After my quick stop-over in Bago where I had all the temples and sights to myself, I arrived in Kyaikhto town, where the madness began. Thousands and thousands of pilgrims were making their way up the mountain to pay their respect to the most important monument of Buddhist faith – Kyaikhto, the golden rock.

I had arrived at the peak of pilgrim season. We were squeezed in tightly on the army pick-up trucks that took us up the mountain  on windy roads in a frightening speed. Western tourists were a rare sight between the pilgrims arriving from all over Myanmar and neighboring Buddhist countries. Young and old were squeezed in the trucks, the 90-year-old ladies as well as the new-born babies and off we went. I was happy I survived.

And then reality hit me….in my (naive and foolish) imagination, Kyaikhto was standing all deserted on a cliff almost tipping off the edge and I imagined witnessing some monks offering their prayers in all solitude…but, I was greeted by loud music, flashlights and thousands of people that were camping on the grounds of the area and the actual sacred monument was looking small and almost lost in the turmoil. Faith and worship differ between Christian and Buddhist or Hindu faith. While going to church and paying your respect to God is a rather calm and solemn affair at least where I come from, here in Myanmar it has a party-like atmosphere with deafening electro music, food stalls, flashing neon lights and a whole lot more people. I had pictured the place completely differently in my mind and was a little shocked on my arrival.

 

The place was so crowded and there was a constant flow of people arriving and leaving through the whole day. Naively again, I had thought that all the pilgrims who did not sleep in the few hotels and monasteries up the mountain had to leave in the evening before sunset and that the place would be deserted for sunset, giving a calm and peaceful atmosphere and perfect photo conditions. Within this idea, I had booked a totally overpriced room on top of the mountain (96 USD for a room that would be less than 20 USD in the rest of the country). And again, not at all, everyone was camping on the grounds, there were only small corridors where one could walk, the rest of the space was covered by sleeping people. It was a powerful experience to witness all those people practice their faith and the group spirit, but it was also very tiring, since we Westerners were considered an attraction swell and as soon as I slowed my pace, someone jumped up to take a picture with me. My face was hurting from smiling after a couple of hours up on the mountain, and I am not even exaggerating. Even monks wanted to have their picture taken with me!
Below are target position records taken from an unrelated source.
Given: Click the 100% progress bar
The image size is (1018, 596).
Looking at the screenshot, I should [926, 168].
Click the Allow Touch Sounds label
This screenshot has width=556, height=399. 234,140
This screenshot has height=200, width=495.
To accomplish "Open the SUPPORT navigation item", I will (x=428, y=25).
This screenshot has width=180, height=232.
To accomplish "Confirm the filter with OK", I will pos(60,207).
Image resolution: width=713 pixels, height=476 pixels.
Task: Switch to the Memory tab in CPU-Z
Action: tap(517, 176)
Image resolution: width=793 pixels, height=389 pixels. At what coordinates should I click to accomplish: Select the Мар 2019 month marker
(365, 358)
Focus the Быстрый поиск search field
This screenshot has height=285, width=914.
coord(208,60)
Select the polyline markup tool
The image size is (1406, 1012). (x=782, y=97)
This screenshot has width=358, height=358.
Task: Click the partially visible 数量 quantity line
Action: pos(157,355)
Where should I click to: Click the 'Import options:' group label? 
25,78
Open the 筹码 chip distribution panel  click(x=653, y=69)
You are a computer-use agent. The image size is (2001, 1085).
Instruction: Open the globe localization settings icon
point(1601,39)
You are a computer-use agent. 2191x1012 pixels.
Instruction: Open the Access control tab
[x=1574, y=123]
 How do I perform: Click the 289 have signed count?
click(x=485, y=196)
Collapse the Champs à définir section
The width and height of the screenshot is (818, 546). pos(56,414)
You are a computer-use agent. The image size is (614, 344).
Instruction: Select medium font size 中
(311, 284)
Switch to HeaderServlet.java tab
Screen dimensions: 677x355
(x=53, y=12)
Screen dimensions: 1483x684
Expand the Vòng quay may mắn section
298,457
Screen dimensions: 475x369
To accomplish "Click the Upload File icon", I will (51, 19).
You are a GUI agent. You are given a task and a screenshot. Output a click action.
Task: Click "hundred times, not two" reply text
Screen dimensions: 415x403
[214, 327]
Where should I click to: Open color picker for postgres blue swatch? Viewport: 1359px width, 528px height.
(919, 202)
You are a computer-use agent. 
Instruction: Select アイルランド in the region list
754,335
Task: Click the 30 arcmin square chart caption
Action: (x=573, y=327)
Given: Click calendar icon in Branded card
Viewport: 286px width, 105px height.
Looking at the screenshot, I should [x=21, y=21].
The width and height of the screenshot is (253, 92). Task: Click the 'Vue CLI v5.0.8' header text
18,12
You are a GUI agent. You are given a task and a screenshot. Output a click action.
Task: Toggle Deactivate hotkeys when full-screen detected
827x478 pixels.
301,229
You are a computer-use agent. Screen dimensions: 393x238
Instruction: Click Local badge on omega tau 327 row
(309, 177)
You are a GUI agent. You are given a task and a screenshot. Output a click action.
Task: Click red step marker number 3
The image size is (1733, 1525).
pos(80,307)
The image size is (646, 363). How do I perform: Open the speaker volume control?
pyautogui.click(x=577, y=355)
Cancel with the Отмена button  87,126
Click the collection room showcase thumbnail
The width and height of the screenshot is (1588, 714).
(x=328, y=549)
However, between all the noise and the people, it was still a powerful experience and I can understand why some of my friends urged me to got. But I guess I would have enjoyed it more if I had a more realistic conception of what was expecting me so I hope this post will help those preparing a trip to the famous Golden Rock.

 

 

Only men are allowed to touch the holy rock.

 

When researching, I always saw pictures of the rock only…no people in sight. Now I know that everyone just cuts the masses out to let the monument shine.

 

Young nuns circling the pagoda.

 

Food stalls at every corner.

 

 

 

Sunset – not as peaceful as I had hoped but beautiful none the less.

 

The next morning at 6 a.m. everything was already in full swing. From 4 a.m. on, the vendors have started selling their toys, among them some horns that make the sound of cars honking. And then I realized that it was not the arriving trucks that woke me at 4 a.m. but the vendors advertising their toys. I almost lost it at that point….

 

And then again, a few minutes later, I came across these monks collecting the almoses in all serenity in the early morning, chanting quietly while all (and literally all) the bypassers dropped a few coins or bills in their cups. It was a humbling sight. I felt humbled and moved. It was a beautiful scene.

Thank you, Myanmar, for all you have shown and taught me!